Erainya picked up the private school brochures again. She shuffled through them, contemplating each, then carefully dealt out three in front of me. "If you were choosing between those, which would you pick?"

  I frowned at the brochures. Maroon, green, blue. All very slick. All sported pictures of venerable school facades and happy honors students, grinning and hugging their textbooks like old friends.

  I looked up at Erainya. "I know nothing about schools."

  "You know Jem?"

  "I have that pleasure."

  "All right, then. I'm asking you."

  I picked up the brochures reluctantly. A weird memory came to me from thirteen years ago, when I'd looked through brochures for graduate schools. The forms, the spiel, the tuitions. These were about the same. "Eighty-five hundred a year? "

  Erainya nodded. "Cheap."

  "For New York, maybe."

  "I want the best," Erainya insisted. "I'm not asking you about the finances, honey. I'm asking you about those three choices."

  Hesitantly, I held up the green brochure. "This one. I've heard it's a nice place. Small. Got an arts program. It isn't Catholic."

  "I thought you were Catholic."

  "I rest my case."

  Erainya took back the brochure. "I'll get Jem a visiting date. He'll want you to take him."

  "Me?"

  "You don't know Jem adores you, honey? You blind?"

  "We need to work on the kid's taste."

  "No argument." Erainya collected the brochures. "Now get out of here and rest. You got class tomorrow. And no poking around in George's case." "Suggestion noted."

  Erainya shook her head sourly. She gazed at the gilded icon of Saint Sophia hanging on the wall next to her desk and muttered something, probably a Greek prayer to deliver the Manos clan from wicked, disrespectful employees. As I was going out, George Berton was fielding another call. He covered the receiver long enough to say, "See you tonight."

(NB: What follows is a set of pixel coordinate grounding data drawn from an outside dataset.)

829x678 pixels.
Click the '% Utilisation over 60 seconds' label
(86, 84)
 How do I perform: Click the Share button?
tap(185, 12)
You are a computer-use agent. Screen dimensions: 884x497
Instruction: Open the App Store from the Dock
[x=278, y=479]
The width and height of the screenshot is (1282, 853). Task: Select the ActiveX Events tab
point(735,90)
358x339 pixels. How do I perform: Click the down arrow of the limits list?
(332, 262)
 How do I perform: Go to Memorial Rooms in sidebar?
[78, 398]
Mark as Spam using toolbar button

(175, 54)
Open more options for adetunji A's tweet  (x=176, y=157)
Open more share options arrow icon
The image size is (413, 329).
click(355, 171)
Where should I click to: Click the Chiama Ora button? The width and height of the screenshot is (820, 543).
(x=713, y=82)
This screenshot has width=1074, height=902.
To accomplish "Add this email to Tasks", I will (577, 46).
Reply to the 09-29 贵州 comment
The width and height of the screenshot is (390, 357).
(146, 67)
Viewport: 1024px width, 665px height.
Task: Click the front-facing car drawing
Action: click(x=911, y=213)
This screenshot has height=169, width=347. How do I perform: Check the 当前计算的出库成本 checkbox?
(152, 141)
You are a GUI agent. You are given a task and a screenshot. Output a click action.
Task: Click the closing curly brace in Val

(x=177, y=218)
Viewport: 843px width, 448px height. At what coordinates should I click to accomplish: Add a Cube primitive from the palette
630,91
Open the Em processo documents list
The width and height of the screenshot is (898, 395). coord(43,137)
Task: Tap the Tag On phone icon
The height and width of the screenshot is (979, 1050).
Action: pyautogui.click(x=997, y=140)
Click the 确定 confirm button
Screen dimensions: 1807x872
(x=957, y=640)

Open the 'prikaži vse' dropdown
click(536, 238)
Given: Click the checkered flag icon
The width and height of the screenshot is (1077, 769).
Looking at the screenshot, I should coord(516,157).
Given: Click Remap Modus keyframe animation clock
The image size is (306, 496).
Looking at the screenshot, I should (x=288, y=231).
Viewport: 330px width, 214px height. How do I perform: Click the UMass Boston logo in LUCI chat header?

  Kelly looked up from Jem's Tinkertoys. "I'll see you Thursday." I agreed that he would and she would.

  Then I ruffled Jem's hair and told him to keep at it with the perpetual motion engine. I anticipated needing one.

  FIVE

  By the time I got home the painkillers had started to wear off. The delayed shock of the morning's explosion was starting to do funny things to my brain. As I walked up the sidewalk of 90 Queen Anne, the backward-leaning facade of the old two-story craftsman looked even more precarious than usual. The purple bougainvillea around the awnings seemed fluid and sinister. When I got around the side of the building to the screen door of my in-law apartment, I had trouble making myself touch the latch.

  Once inside, I settled onto a stool at the kitchen counter. Robert Johnson leaped up next to me and rubbed against my forearm. I ignored him. I was too busy trying to convince myself that the dots on the linoleum floor were not accelerating.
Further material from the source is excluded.